Each line between the one holding "Instruction: Cycle the" and the end of the material below, both included, is to be transcribed word for word, with pictures left out.

-------- Data shown

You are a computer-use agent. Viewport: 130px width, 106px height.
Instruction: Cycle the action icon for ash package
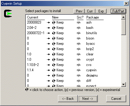click(54, 22)
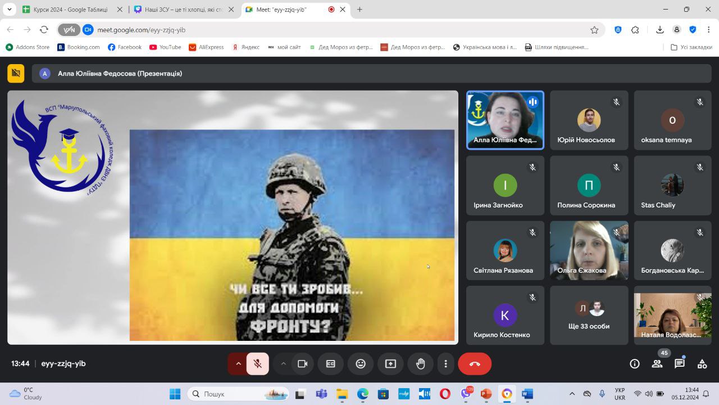The height and width of the screenshot is (405, 719).
Task: Show the people participant list
Action: tap(657, 363)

----------------

**Answer box**
Instruction: Cycle the action icon for ash package
click(54, 22)
The height and width of the screenshot is (405, 719).
Task: Show the people participant list
Action: tap(657, 363)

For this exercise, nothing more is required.